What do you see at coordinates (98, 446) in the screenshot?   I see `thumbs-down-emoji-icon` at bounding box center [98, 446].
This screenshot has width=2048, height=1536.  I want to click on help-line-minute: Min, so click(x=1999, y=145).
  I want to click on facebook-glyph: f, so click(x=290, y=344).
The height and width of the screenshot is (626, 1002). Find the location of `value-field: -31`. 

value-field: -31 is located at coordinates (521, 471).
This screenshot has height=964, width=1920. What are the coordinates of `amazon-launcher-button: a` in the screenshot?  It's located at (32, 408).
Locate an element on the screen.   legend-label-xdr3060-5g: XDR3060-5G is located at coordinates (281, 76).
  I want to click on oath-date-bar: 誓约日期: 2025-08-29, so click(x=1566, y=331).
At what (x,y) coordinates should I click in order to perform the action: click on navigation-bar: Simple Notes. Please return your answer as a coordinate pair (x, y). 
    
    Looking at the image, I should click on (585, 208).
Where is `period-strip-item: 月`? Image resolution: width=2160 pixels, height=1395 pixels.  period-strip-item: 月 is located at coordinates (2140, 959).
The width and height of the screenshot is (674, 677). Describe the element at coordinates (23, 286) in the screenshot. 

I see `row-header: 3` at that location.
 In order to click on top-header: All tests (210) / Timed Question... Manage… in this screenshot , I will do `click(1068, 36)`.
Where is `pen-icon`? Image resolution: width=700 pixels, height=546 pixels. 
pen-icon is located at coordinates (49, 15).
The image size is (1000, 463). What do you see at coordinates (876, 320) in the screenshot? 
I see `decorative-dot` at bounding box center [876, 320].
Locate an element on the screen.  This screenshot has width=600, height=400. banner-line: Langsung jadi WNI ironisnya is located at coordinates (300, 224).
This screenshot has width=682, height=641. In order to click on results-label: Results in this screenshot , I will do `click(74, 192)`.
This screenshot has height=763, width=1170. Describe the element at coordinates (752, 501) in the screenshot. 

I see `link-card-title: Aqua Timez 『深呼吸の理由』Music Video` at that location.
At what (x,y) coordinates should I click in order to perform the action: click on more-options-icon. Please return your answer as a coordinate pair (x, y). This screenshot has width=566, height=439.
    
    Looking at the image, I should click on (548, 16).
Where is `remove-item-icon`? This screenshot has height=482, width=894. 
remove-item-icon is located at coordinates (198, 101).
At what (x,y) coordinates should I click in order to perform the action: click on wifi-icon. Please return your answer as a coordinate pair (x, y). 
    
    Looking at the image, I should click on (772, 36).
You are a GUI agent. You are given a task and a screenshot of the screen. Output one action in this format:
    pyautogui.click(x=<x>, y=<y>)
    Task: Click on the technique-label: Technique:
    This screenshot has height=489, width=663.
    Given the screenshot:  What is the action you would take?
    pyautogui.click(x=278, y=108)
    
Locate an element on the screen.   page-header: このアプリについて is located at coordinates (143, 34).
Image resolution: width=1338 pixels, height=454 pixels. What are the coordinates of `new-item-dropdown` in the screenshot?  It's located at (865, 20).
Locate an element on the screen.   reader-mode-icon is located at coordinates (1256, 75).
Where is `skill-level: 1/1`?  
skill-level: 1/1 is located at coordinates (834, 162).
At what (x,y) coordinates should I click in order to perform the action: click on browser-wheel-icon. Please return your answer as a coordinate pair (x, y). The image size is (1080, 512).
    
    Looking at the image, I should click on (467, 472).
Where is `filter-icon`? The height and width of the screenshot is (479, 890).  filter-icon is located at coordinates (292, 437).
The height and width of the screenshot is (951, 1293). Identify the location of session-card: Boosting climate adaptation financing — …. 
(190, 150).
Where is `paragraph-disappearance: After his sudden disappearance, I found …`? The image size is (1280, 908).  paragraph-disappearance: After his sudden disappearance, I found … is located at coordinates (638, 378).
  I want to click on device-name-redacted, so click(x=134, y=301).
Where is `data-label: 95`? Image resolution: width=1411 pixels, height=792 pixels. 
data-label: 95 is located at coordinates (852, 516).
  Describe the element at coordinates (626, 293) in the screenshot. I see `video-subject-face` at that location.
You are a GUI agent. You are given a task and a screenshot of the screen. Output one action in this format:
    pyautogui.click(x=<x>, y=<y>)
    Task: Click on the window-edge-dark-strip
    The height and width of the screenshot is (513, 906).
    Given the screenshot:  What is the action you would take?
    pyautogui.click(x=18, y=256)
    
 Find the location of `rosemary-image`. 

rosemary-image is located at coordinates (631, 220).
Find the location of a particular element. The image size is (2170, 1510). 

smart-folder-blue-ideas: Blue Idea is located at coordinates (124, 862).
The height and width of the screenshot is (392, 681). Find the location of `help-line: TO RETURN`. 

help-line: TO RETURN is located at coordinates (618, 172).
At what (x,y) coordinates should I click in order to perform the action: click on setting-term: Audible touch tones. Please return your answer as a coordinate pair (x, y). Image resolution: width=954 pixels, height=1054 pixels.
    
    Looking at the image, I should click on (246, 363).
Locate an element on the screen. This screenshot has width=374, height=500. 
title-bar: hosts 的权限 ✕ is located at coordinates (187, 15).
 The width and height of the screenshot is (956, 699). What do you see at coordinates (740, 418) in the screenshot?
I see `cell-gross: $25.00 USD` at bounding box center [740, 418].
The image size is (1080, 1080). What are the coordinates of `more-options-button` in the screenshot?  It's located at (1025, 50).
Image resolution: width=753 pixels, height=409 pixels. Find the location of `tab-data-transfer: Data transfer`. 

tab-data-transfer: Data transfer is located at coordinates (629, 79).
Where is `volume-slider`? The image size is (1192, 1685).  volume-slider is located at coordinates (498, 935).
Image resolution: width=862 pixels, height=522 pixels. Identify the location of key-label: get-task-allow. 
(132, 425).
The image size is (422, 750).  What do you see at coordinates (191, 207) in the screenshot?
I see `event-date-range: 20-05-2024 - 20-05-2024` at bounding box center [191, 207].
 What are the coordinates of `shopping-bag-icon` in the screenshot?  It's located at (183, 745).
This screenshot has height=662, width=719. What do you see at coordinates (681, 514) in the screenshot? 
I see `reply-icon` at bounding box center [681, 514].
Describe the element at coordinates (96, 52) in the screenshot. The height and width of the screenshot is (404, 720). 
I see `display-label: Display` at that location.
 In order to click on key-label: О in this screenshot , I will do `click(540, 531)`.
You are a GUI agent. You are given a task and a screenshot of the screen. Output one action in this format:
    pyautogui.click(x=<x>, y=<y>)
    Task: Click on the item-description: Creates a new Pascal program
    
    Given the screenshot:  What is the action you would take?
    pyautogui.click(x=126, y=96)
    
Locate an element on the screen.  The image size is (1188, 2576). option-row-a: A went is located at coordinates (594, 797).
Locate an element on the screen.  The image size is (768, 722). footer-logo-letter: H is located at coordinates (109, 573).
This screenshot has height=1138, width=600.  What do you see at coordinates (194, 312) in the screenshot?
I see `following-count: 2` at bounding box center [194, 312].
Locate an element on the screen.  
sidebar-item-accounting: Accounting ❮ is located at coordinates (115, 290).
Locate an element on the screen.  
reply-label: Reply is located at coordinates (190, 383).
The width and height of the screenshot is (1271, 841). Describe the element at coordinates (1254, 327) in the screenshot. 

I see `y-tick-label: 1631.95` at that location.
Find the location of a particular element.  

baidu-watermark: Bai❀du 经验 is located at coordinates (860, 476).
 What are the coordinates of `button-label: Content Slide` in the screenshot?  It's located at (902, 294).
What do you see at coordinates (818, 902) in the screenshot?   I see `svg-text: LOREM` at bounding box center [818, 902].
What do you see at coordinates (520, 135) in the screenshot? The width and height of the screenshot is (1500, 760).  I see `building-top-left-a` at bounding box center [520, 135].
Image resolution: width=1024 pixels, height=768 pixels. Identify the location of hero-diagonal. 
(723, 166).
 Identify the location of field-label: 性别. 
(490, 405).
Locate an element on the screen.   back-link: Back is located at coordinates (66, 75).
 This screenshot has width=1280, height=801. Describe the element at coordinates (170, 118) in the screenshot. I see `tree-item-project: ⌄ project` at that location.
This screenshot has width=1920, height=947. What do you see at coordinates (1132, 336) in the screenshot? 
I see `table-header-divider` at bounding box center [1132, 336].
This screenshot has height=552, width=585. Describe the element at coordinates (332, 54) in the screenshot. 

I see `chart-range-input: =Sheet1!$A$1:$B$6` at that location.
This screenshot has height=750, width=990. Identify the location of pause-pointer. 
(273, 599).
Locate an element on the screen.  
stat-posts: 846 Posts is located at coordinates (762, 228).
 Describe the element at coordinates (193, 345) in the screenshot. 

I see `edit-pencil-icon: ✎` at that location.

──────────

● **TASK TO CARRY OUT**
Rewrite the data from the start through the line containing "This screenshot has height=964, width=1920.", both ends included, replacing "screenshot" with "image" and leaving everything else unchanged.

● **SOLUTION TO THIS PROBLEM**
What do you see at coordinates (98, 446) in the image?   I see `thumbs-down-emoji-icon` at bounding box center [98, 446].
This image has width=2048, height=1536.  I want to click on help-line-minute: Min, so click(x=1999, y=145).
  I want to click on facebook-glyph: f, so click(x=290, y=344).
The height and width of the image is (626, 1002). Find the location of `value-field: -31`. 

value-field: -31 is located at coordinates (521, 471).
This image has height=964, width=1920. What are the coordinates of `amazon-launcher-button: a` in the image?  It's located at (32, 408).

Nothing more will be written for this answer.